─── INPUT ROWS
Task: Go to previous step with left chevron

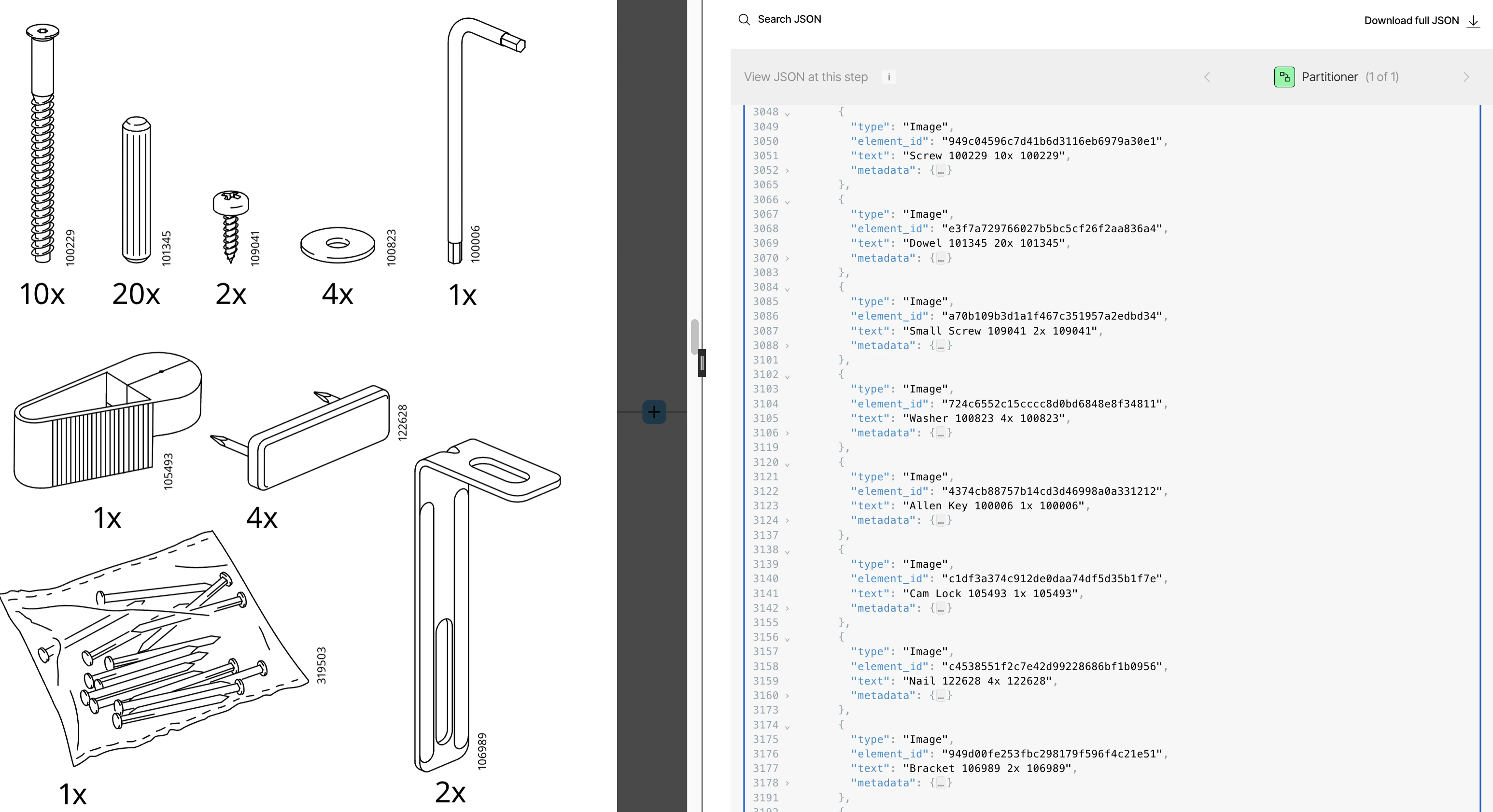Action: coord(1207,77)
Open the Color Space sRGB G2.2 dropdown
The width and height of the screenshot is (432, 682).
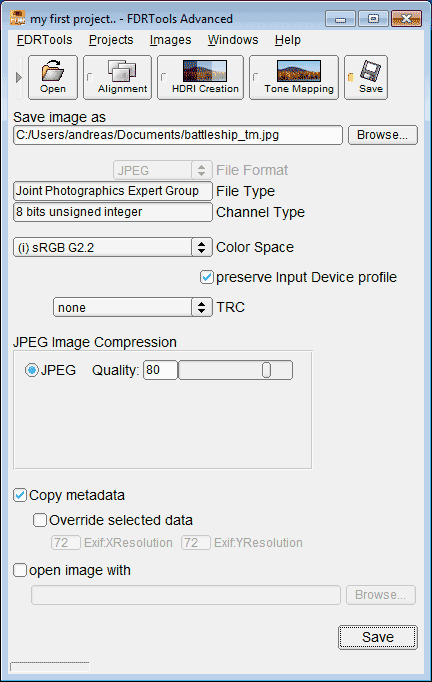point(113,247)
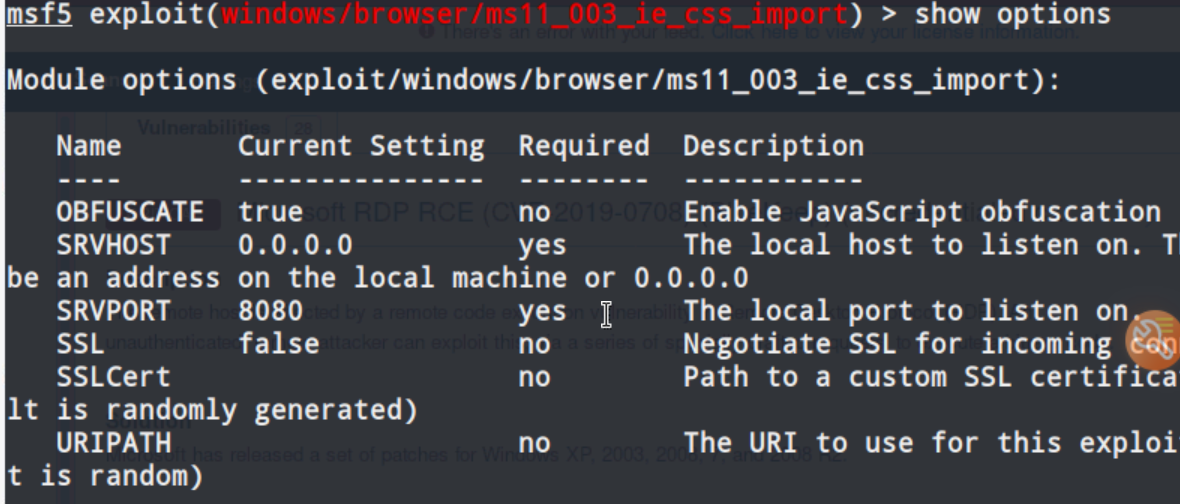The image size is (1180, 504).
Task: Click the 'Description' column header
Action: pos(774,146)
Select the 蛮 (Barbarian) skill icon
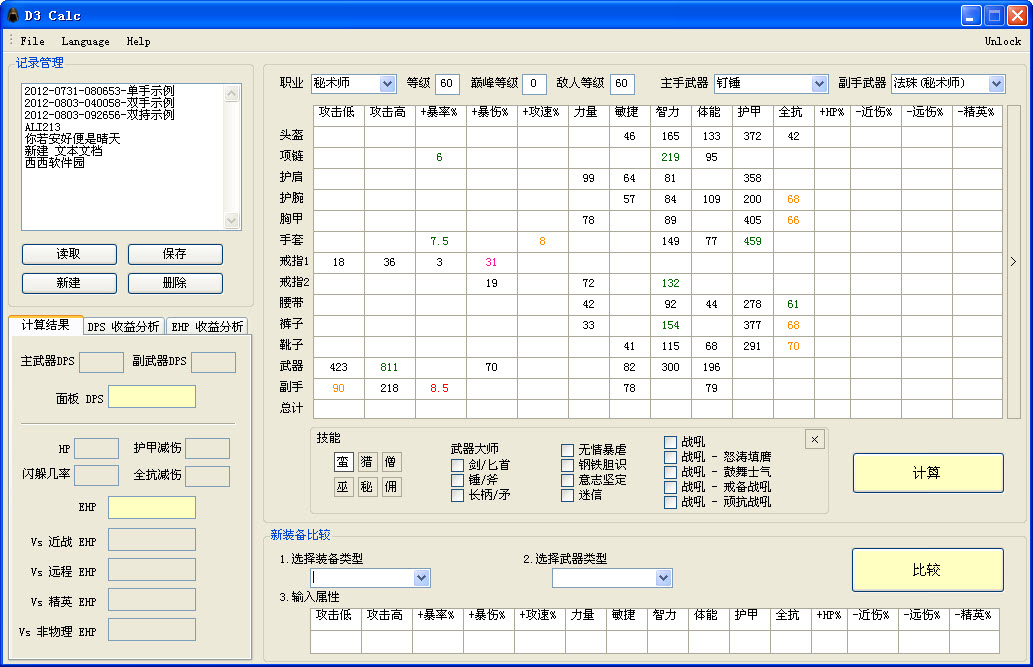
──────
> [TASK BRIEF] Reproduce verbatim every line of the records from the line containing "Open the Color Space sRGB G2.2 dropdown" through the end of the records, omitting the pictures.

> [ANSWER FOR THE TASK]
Open the Color Space sRGB G2.2 dropdown
The width and height of the screenshot is (432, 682).
point(113,247)
The image size is (1180, 504).
Task: Click the 'Description' column header
Action: pos(774,146)
Select the 蛮 (Barbarian) skill icon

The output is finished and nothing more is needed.